South Korea to begin talks with U.S. on beef imports

South Korea and the United States agreed Tuesday to begin talks next month to resume American beef imports following a two-year ban over mad cow fears. "South Korea and the U.S. reached an understanding that they would resume negotiations in the middle of January," Park Hyun-chool, director general of livestock bureau of the Ministry of Agriculture and Forestry, told The Associated Press.

The decision, which came during a 50-minute meeting between the U.S. undersecretary of agriculture for farm and foreign agricultural services, J.B. Penn, and South Korean Vice Agriculture Minister Lee Myung-soo, would mark the first step in reopening what had been the third-largest export market for American beef.

It follows last week's announcement by an advisory committee that banned U.S. beef could be considered safe to eat if stronger inspection and quarantine measures are taken. The committee also said there were no decisive grounds to say U.S. beef was not safe. South Korea slapped the ban on U.S. beef imports in December 2003 after a Holstein cow in the U.S. state of Washington tested positive for bovine spongiform encephalopathy, commonly known as mad cow disease. South Korea has so far rebuffed repeated U.S. requests to end the ban, citing health and safety concerns.

During Tuesday's meeting, South Korea and the U.S. did not go into details on specific import conditions, such as designating U.S. slaughter houses allowed to process beef going to South Korea, Park said, calling it premature.

Park said the sides will discuss details when they open negotiations next month.

Before the ban, South Korea had been the third-largest market for U.S. beef exports. In 2002, the country imported 213,000 tons of U.S. beef worth US$610 million (Ђ473 million), according to the U.S. Meat Export Federation. The top two exporters to South Korea now are Australia and New Zealand.

Japan, which had a similar ban, eased its ban on U.S. and Canadian beef last week after two years of negotiations and a lengthy approval process, reports the AP. I.L.

****************

■ TASK OBJECTIVE
Reproduce the part of the article on South Korea's U.S. beef talks from "Before the ban, South" up to and including "and New Zealand.", word for word.

■ DATA SEGMENT
****************

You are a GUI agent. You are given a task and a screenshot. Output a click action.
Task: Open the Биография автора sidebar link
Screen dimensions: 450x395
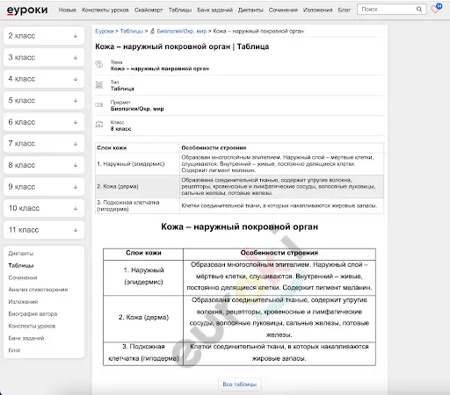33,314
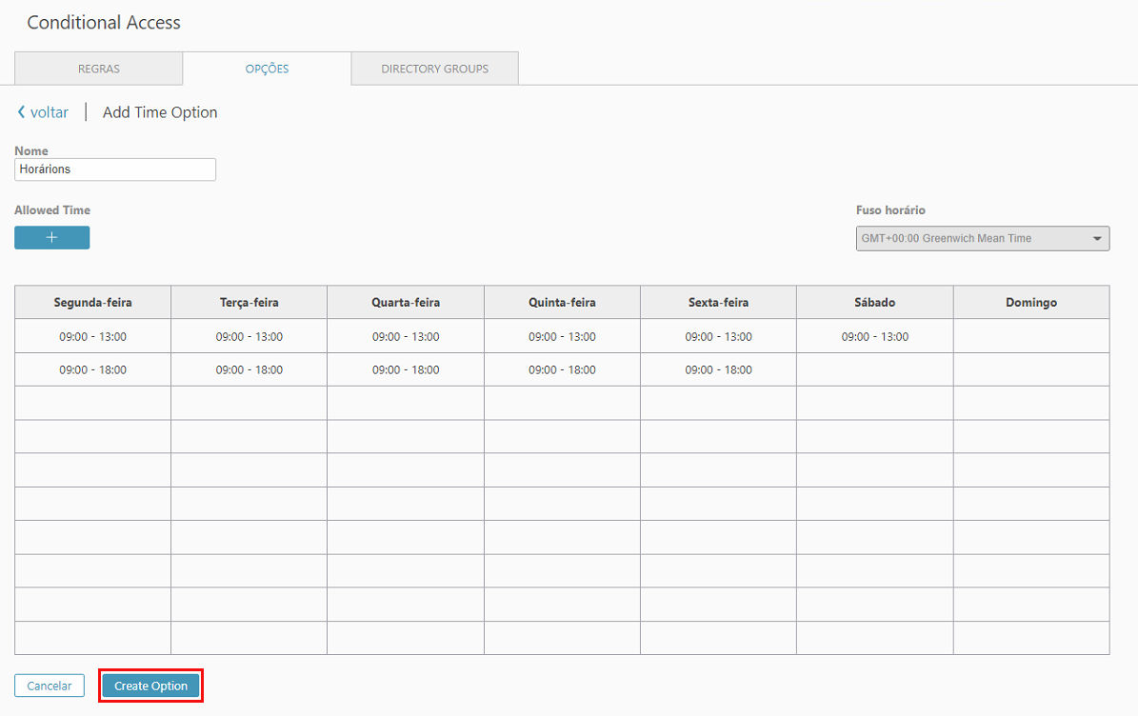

****************

■ RESPONSE FOR THIS EXERCISE
Before the ban, South Korea had been the third-largest market for U.S. beef exports. In 2002, the country imported 213,000 tons of U.S. beef worth US$610 million (Ђ473 million), according to the U.S. Meat Export Federation. The top two exporters to South Korea now are Australia and New Zealand.